= Directions for this task =
For the data below, give again exactly the lines from the one containing "Click the Country/region: Indonesia line" through the one containing "Task: Select the 6563 Scrutins stat tile", both ends included, and no others.
== Segment start ==
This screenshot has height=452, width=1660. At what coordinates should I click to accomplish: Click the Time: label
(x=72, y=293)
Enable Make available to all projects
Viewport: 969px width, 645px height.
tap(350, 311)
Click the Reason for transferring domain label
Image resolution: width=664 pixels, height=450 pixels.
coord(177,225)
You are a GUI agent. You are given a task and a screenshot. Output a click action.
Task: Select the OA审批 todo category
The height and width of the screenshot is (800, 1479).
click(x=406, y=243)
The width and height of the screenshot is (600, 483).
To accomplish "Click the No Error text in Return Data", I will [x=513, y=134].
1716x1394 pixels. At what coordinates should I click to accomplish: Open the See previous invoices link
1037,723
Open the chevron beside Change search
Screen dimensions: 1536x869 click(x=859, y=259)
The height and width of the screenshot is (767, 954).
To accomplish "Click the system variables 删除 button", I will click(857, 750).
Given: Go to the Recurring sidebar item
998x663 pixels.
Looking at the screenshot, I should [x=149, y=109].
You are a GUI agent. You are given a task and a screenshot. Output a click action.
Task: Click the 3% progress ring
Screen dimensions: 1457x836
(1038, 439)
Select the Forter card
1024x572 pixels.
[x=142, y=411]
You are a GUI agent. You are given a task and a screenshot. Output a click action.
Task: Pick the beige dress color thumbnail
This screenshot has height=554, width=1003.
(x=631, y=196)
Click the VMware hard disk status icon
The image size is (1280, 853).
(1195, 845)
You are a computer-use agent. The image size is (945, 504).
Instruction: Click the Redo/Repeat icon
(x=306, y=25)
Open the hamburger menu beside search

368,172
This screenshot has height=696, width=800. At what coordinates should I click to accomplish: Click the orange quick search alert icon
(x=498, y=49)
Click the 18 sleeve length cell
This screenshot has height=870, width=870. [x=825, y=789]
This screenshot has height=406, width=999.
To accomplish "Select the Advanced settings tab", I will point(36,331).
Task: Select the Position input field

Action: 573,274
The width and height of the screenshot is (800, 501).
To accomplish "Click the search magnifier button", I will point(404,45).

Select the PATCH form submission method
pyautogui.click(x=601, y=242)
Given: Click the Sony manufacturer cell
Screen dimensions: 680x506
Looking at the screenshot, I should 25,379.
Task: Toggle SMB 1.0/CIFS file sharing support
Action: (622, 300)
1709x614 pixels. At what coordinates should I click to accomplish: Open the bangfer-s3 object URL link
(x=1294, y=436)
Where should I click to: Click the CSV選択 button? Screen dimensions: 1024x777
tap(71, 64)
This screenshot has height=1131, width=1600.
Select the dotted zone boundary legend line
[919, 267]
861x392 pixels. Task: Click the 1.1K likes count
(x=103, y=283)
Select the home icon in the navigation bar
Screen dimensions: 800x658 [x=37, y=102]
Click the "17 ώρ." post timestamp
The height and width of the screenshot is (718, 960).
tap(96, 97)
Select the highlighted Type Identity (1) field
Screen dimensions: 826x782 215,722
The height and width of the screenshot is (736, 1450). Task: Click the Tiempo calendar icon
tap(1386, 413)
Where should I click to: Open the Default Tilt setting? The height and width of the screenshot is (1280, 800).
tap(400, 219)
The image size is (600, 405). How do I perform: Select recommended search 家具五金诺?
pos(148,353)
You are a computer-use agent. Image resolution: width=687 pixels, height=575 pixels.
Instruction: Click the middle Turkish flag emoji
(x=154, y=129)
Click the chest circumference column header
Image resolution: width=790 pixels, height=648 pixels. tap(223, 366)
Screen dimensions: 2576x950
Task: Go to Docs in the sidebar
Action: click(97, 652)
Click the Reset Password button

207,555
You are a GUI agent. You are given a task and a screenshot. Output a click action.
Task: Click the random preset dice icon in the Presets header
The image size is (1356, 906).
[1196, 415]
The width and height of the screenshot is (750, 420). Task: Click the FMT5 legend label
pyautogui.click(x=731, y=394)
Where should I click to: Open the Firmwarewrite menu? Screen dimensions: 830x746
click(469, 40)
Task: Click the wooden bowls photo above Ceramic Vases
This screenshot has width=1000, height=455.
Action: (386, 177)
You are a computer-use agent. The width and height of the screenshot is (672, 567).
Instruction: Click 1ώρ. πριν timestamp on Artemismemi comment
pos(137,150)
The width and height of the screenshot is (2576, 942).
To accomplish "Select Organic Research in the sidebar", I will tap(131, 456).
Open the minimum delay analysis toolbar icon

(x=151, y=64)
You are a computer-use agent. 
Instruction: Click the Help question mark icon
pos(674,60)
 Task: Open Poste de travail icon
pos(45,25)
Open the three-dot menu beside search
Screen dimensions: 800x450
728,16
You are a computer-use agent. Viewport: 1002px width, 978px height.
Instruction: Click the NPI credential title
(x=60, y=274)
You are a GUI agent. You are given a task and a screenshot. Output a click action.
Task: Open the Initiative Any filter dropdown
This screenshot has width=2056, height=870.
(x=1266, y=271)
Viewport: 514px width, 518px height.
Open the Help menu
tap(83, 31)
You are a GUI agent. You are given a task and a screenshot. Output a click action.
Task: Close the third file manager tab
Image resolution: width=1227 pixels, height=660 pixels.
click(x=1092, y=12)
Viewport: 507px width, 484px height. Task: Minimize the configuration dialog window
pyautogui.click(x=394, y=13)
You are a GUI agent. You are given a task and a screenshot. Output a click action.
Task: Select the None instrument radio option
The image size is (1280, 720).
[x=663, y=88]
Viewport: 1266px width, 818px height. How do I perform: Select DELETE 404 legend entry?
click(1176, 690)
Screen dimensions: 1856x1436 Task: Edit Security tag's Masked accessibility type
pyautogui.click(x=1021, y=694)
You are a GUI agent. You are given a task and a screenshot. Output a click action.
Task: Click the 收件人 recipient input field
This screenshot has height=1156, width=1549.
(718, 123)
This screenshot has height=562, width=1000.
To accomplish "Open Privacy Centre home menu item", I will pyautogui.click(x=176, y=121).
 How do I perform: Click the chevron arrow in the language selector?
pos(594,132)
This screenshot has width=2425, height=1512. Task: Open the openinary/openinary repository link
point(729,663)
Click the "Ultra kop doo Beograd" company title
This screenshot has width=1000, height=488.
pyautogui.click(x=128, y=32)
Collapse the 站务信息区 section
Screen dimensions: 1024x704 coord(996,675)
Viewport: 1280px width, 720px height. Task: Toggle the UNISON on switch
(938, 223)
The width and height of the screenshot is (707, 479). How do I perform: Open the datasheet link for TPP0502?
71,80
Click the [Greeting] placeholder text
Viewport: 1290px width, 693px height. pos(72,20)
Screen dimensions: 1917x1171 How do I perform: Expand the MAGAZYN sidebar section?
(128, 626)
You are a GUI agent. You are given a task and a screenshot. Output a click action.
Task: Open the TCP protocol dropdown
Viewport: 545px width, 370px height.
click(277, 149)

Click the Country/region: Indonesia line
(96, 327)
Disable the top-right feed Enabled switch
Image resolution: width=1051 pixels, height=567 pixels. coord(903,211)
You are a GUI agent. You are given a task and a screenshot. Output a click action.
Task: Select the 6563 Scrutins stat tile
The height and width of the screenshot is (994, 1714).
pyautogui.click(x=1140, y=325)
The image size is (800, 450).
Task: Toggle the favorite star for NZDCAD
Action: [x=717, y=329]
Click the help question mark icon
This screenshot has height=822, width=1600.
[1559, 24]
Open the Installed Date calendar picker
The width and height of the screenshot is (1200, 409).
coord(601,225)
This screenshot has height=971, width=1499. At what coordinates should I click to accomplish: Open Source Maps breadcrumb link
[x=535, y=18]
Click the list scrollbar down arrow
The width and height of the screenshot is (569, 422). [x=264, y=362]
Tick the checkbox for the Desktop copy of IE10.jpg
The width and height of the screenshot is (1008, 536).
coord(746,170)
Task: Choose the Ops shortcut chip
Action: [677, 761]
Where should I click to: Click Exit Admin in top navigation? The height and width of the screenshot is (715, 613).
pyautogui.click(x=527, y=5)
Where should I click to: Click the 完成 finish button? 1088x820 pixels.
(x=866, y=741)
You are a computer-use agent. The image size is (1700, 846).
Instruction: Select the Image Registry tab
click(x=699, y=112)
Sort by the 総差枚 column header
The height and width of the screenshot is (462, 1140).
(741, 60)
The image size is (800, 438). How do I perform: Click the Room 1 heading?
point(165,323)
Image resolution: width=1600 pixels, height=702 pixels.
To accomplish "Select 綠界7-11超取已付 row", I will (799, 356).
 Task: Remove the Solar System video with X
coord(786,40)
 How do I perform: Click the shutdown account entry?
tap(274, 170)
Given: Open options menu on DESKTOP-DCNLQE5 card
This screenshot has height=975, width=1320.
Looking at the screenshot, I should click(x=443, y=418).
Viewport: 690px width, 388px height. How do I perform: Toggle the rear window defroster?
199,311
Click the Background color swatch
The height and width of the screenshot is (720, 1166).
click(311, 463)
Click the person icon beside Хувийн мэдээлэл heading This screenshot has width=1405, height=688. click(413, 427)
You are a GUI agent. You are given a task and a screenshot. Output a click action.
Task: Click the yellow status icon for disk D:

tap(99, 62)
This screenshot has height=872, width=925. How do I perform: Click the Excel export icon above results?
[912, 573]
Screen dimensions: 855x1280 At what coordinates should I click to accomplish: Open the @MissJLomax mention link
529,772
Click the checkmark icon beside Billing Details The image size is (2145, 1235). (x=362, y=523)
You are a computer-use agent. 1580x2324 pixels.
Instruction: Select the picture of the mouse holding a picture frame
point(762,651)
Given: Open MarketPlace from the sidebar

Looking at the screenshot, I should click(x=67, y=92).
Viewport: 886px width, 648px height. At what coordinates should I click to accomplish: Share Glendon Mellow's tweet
== Segment end ==
= Task answer =
Click the Country/region: Indonesia line
(96, 327)
Disable the top-right feed Enabled switch
Image resolution: width=1051 pixels, height=567 pixels. coord(903,211)
You are a GUI agent. You are given a task and a screenshot. Output a click action.
Task: Select the 6563 Scrutins stat tile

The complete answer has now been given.